Apache Spark and BigQuery with AWS Sagemaker Studio

Ramon Marrero
Analytics Vidhya
Published in
11 min readApr 20, 2021

--

Extend the capabilities of Sagemaker Studio container images with new libraries.

In the following post, you will learn how to extend the Sagemaker Studio Spark container image to incorporate additional libraries and interact with Google Cloud Services such as BigQuery. We will then create a notebook to retrieve data from a BigQuery table using Amazon Sagemaker Studio.

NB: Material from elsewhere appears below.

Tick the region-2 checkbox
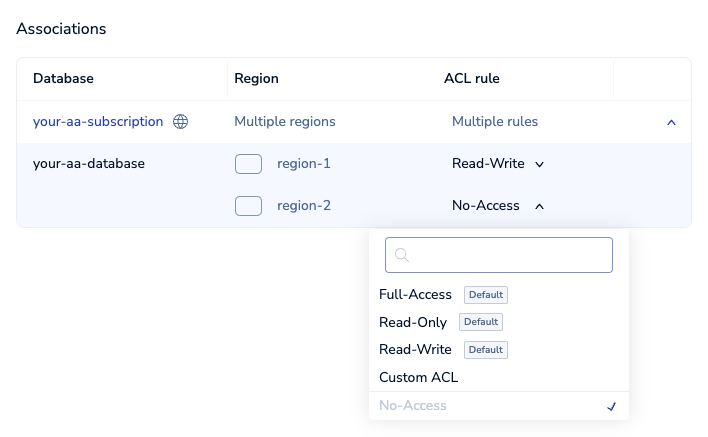The image size is (708, 437). tap(248, 206)
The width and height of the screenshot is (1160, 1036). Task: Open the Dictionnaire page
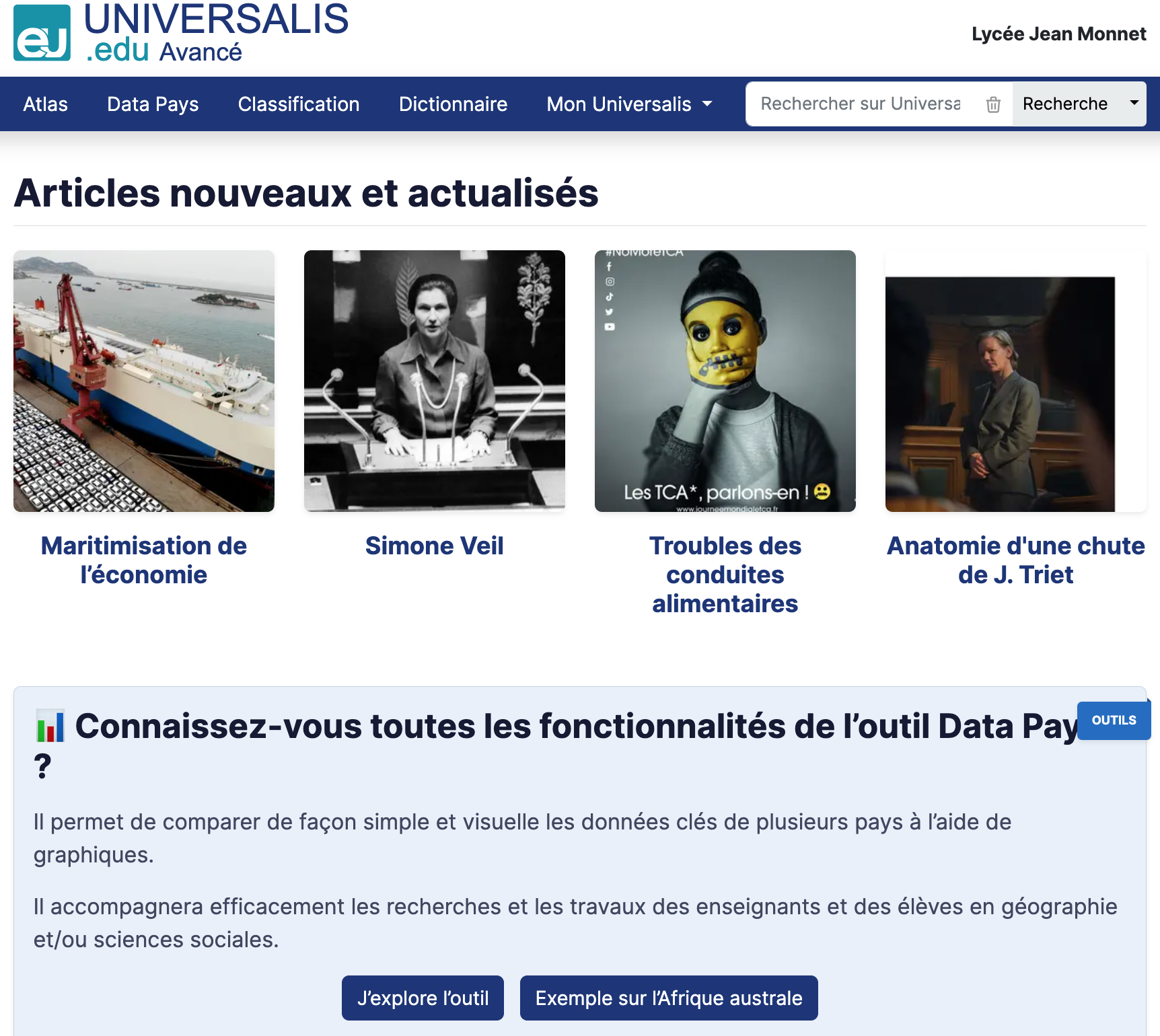tap(453, 104)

SageMaker Studio (Image by author)

Introduction

On December 3, 2019, AWS introduced Amazon SageMaker Studio as The First Fully Integrated Development Environment For Machine Learning. According to AWS, Amazon SageMaker helps data scientists and developers to prepare, build, train, and deploy high-quality machine learning (ML) models quickly by bringing together a broad set of capabilities purpose-built for ML.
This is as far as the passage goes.